A Novel Histone Deacetylase 6 Inhibitor, 4-FHA, Improves Scopolamine-Induced Cognitive and Memory Impairment in Mice
10.4062/biomolther.2024.110
- Author:
Jee-Yeon SEO
1
;
Jisoo KIM
;
Yong-Hyun KO
;
Bo-Ram LEE
;
Kwang-Hyun HUR
;
Young Hoon JUNG
;
Hyun-Ju PARK
;
Seok-Yong LEE
;
Choon-Gon JANG
Author Information
1. Department of Pharmacology, School of Pharmacy, Sungkyunkwan University, Suwon 16419, Republic of Korea
- Publication Type:Original Article
- From:Biomolecules & Therapeutics
2025;33(2):268-277
- CountryRepublic of Korea
- Language:English
-
Abstract:
Although histone deacetylase 6 (HDAC6) is considered a therapeutic target for Alzheimer’s disease (AD), its role in cholinergic dysfunction in AD patients remains unclear. This study investigated the effects of (E)-3-(2-(4-fluorostyryl)thiazol-4-yl)-N-hydroxypropanamide (4-FHA), a new synthetic HDAC6 inhibitor, on cognitive and memory impairments in a scopolamine-induced-AD mouse model.
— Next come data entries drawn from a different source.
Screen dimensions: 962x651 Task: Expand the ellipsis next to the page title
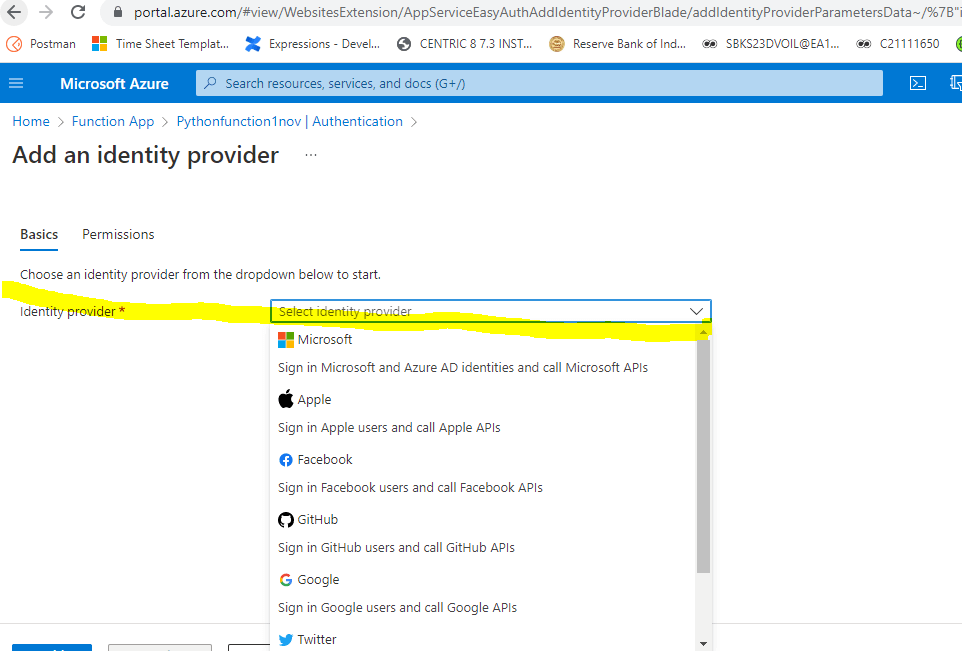tap(310, 155)
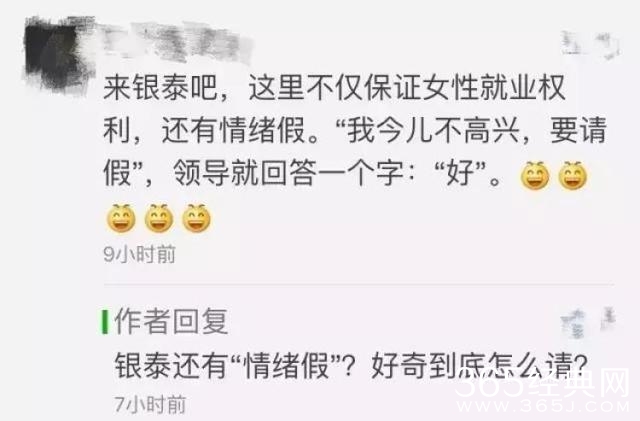Click the middle emoji above the timestamp
Viewport: 640px width, 421px height.
pyautogui.click(x=159, y=218)
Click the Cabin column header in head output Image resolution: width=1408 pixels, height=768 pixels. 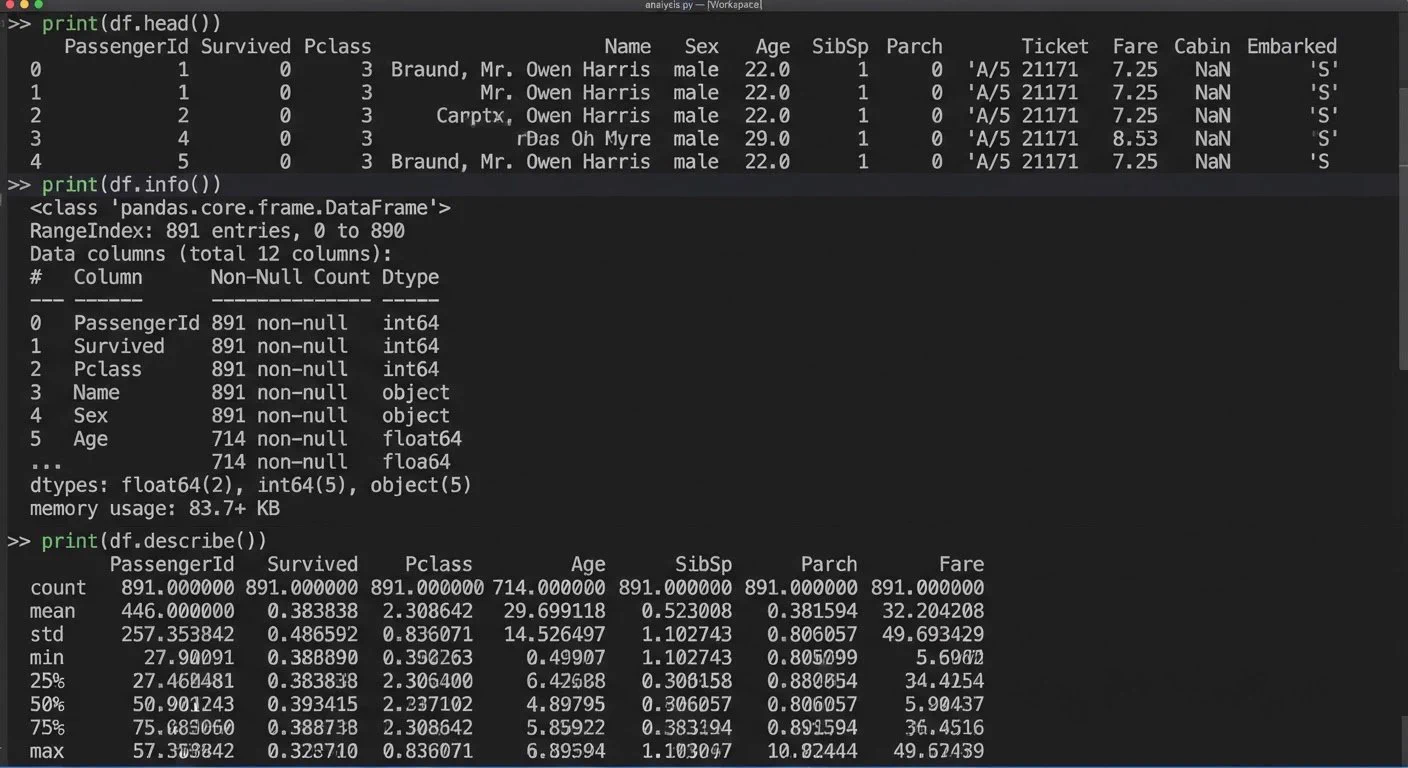(1202, 47)
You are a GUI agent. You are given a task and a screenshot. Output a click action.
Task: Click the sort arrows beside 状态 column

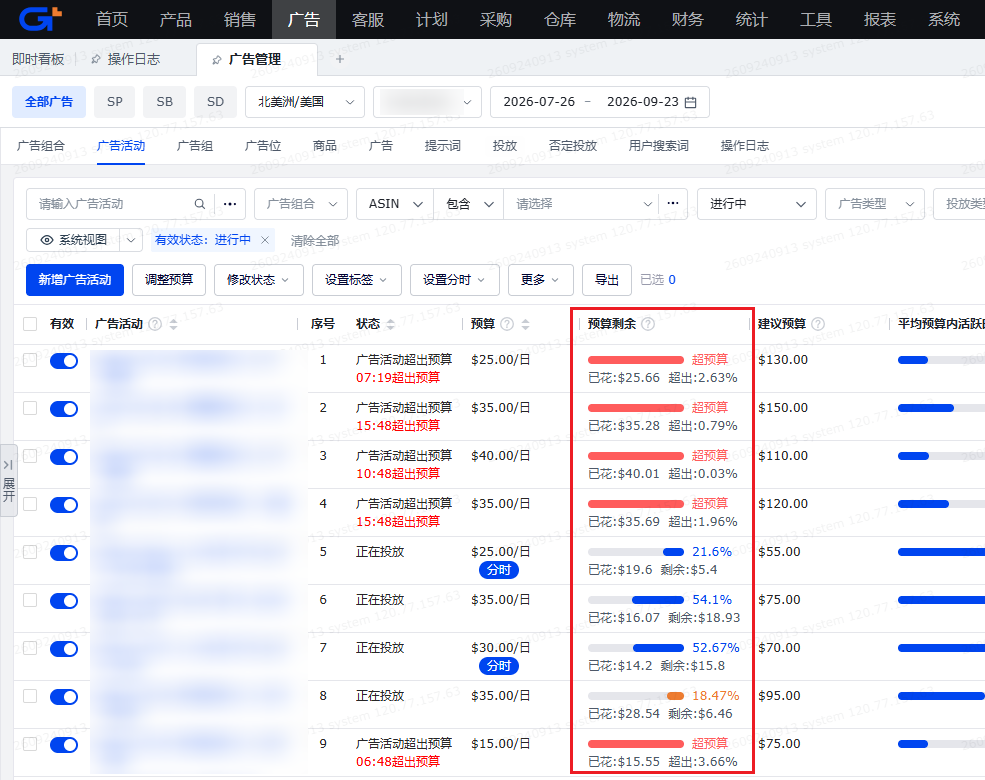coord(390,324)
Behaviorally, 4-FHA improved scopolamine-induced memory impairments in the Y-maze, passive avoidance, and Morris water maze tests. In addition, 4-FHA ameliorated scopolamine-induced cognitive impairments in the novel object recognition and place recognition tests. Furthermore, 4-FHA increased acetylation of α-tubulin (a major HDAC6 substrate); the expression of BDNF; and the phosphorylation of ERK 1/2, CREB, and ChAT in the hippocampus of scopolamine-treated mice. In summary, according to our data 4-FHA, an HDAC6 inhibitor, improved the cognitive and memory deficits of the AD mouse model by normalizing BDNF signaling and synaptic transmission, suggesting that 4-FHA might be a potential therapeutic candidate for AD.